- _REQUIRED ACTION A_
Rewrite the passage about Jimmy Piersall starting at "First of all, he'll" and ending at "He's a professional.", substituting "camera" for "microphone".
- _REQUIRED ACTION B_
Resume the passage about Jimmy Piersall right after its final sentence and carry it further.

- _TEXT UNDER STUDY_
*** Block opens ***

The young television producer was hesitant. He stood on the top step of the dugout. He looked down to where Jimmy Piersall was sitting.
"Jimmy, could you spare a couple of minutes?" the producer asked. "We'd like to get your thoughts on the Strawberry incident?" Although the Chicago Cubs were about to open their exhibition season, the big story of the moment had come from the New York Mets' camp.
Over in Florida, right fielder Darryl Strawberry and first baseman Keith Hernandez had gotten into a fight as they lined up for the annual team photograph.
The battle had been captured by television cameras. The fight had been running over and over on cable television for two days.
There were two things the television producer didn't understand about Piersall.
First of all, he'll answer any question without the slightest artifice. Second, after a decade of television and radio experience in which he did his own shows, Piersall has absolutely no fear of the microphone. He's a professional.
I couldn't hear the producer's question because the blustering wind blew his voice away.
But I could hear Piersall. He always speaks up loud and clear.
"One time, when I was playing for the Cleveland Indians, a big guy named Walter Bond took my job," Piersall said. He clearly relished the memory.
"Bond was something like six feet nine, and he was supposed to have great power, but he went 0 for 31. That wasn't enough for me. I was hoping he'd fall down and break a leg.
"Bond accused me to my face of telling the opposition how to pitch to him." Piersall grinned.
"I told him I wish I'd thought of that, because I certainly would have." Piersall hesitated in an obvious attempt to build tension. Then he followed with the kicker.
"A ballplayer who worries about the other guy is crazy. You've got your own problems. When you're in a big league clubhouse, nobody else really cares about you. They really only care about themselves." The television producer thanked Piersall profusely.
"Fine," Piersall said, "anytime." Piersall led the way back to the dugout. We sat down again.
"Where were we?" he asked.
Piersall answered his own question.
"Oh, I remember. Listen, of course there's tension in big league life. You have to produce every day. I never drank or smoked, but the tension was something waiting for you when you got up every morning."
As a player, Piersall suffered a nervous breakdown. He wrote a book about his experiences titled Fear Strikes Out. After nearly 35 years, it's still one of the best looks inside baseball ever written.
Piersall was played in the 1957 movie version of his biography by Anthony Perkins, and Piersall's father was played by Karl Malden.

*** Block closes ***

- _ENTRIES SUPPLIED_
*** Block opens ***

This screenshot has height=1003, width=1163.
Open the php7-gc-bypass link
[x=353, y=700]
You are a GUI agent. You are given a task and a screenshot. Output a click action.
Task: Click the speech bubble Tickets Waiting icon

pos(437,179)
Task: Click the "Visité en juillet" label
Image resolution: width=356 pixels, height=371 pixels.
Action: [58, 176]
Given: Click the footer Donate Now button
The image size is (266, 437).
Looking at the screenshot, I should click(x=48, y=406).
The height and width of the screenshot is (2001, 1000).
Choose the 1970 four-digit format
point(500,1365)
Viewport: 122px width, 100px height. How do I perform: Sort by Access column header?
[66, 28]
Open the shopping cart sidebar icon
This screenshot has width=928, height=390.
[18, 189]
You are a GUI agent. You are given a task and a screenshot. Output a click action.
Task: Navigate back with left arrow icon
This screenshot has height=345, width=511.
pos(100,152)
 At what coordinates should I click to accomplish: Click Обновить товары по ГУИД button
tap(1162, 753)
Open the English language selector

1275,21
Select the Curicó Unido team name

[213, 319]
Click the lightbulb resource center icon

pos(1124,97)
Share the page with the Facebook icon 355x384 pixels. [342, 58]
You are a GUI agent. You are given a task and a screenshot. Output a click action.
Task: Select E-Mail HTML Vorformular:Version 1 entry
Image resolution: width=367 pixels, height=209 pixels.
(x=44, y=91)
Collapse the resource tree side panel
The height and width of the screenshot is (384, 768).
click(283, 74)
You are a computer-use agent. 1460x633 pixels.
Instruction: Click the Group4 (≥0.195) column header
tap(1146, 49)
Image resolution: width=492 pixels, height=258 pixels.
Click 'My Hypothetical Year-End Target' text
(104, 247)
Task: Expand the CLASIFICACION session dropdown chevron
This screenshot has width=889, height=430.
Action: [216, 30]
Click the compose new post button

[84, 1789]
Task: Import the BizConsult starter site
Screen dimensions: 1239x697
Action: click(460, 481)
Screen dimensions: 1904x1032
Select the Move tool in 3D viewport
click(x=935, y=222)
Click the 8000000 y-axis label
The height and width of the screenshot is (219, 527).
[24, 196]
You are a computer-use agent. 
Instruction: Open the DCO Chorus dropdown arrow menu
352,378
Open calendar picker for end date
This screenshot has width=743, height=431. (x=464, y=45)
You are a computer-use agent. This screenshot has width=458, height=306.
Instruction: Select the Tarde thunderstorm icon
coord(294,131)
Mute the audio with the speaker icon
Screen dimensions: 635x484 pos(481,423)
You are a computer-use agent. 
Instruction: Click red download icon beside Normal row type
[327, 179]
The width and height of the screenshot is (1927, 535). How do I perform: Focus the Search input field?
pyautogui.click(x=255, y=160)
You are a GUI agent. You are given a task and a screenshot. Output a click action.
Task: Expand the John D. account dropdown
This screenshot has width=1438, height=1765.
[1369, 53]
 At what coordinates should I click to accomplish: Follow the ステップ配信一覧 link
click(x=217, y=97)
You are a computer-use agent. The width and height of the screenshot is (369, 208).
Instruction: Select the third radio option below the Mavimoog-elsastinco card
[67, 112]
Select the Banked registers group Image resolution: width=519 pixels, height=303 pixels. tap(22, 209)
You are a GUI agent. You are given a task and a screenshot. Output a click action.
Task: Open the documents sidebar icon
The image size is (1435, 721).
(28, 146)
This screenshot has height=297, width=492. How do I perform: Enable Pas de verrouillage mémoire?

*** Block closes ***

- _FINAL ANSWER A_
First of all, he'll answer any question without the slightest artifice. Second, after a decade of television and radio experience in which he did his own shows, Piersall has absolutely no fear of the camera. He's a professional.

- _FINAL ANSWER B_
"I don't know why they ever picked Perkins to play me," Piersall says. "I mean, he threw a baseball like a girl, and he couldn't catch one with a bushel basket. He danced around the outfield like a ballerina, and he was supposed to be depicting me, a major league baseball player. I hated the movie." Tension has never left Piersall. He still takes lithium every day. Despite keeping himself in playing condition into his late fifties, he has undergone two serious heart operations because of blocked arteries.
The first one occurred in 1976 when Piersall was working for the Texas Rangers. The second surgery was in December 1987.
"I wound up this last time with two solidly blocked arteries," Piersall said, "and two smaller ones they didn't think they'd be able to attach properly. The operation took eight hours, but now I feel twenty years younger." Piersall, 59, spends hours each morning running and stretching as he coaches the Cubs' outfielders in spring training. "Do the kids know what you did as a player?" I asked.
"Nah! Sometimes, they hear about me from their grandfathers or even their fathers.
"But I know how to get their attention. `Listen,' I tell 'em, `I lasted nineteen years in the big leagues, and I had a total fielding average of .997, so I must have been doing something right.'" Piersall was the most exciting American League player of his time. He turned base hits into outs with his glove.
Playing alongside Ted Williams at Fenway Park in Boston, Piersall somehow seemed to catch all the balls hit to both center and left fields. He also had some remarkable years in Cleveland where he played the shortest center field in memory and repeatedly sprinted back to catch long balls over his shoulder.
And always, Piersall had a sure sense of zany theatre that rivaled the Marx Brothers.
Even when he played for Casey Stengel and the original (and hapless) New York Mets, Piersall had an almost Chaplinesque sense of the absurd. He always knew baseball is at its best when it's fun.